**Document section:**
::::::::
Year Age G AB R H 2B 3B HR RBI SB CS BB SO BA OBP SLG OPS OPS+ 2017 34 92 313 38 79 17 1 13 37 0 0 27 68 .252 .319 .438 .757 96
Baseball Reference had him at a 0 WAR, as did FanGraphs.
He had a .323 wOBA and a 99 wRC+.
Compared to 2016, Steve walked less (7.8%, from 11.3) and struck out more (19.5%, from 17.9).
He had more line drives (21.4%, up from 19.0), ground balls down (43.1%, 40.7) and fly balls were exactly the same rate (37.9%). Fewer of his flies left the park (13.8% down from 16.3).
His hard contact rate was the same (34.7%, 34.6 last year).
His BABIP was much lower (.281, down from .318).
In a reverse from his norm, he hit right-handers (.270/.329/.438) better than leaft-handers (.207/.293/.437).
He hit better on the road (.269/.303/.418) than at home (.233/.303/.418).
With RISP, Pearce hit .222/.297/.460. With bases loaded, he hit .300/.273/1.000, with 12 RBI in 11 PA. You’ll likely remember his 2 game winning grand slams.
::::::::
**Listed entries:**
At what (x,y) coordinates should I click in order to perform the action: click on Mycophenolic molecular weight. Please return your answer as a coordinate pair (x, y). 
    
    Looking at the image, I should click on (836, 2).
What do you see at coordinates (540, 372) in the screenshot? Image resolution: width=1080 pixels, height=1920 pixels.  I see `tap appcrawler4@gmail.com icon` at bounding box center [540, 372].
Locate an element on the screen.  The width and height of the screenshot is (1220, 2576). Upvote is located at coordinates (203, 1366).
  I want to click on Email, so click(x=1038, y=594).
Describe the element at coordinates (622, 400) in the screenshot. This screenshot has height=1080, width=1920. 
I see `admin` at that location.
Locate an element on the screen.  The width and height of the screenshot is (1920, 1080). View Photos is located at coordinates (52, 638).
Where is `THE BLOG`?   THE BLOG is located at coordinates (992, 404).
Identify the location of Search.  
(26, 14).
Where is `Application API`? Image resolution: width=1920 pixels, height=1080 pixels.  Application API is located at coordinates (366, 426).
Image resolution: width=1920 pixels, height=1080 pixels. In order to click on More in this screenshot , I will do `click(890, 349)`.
::::::::
**About this task:**
Please list every game situation or split for which the season summary gives a batting line in slash form. The records aren't needed for this.

**Answer section:**
- Against right-handers
- Against left-handers
- On the road
- At home
- With runners in scoring position (RISP)
- With the bases loaded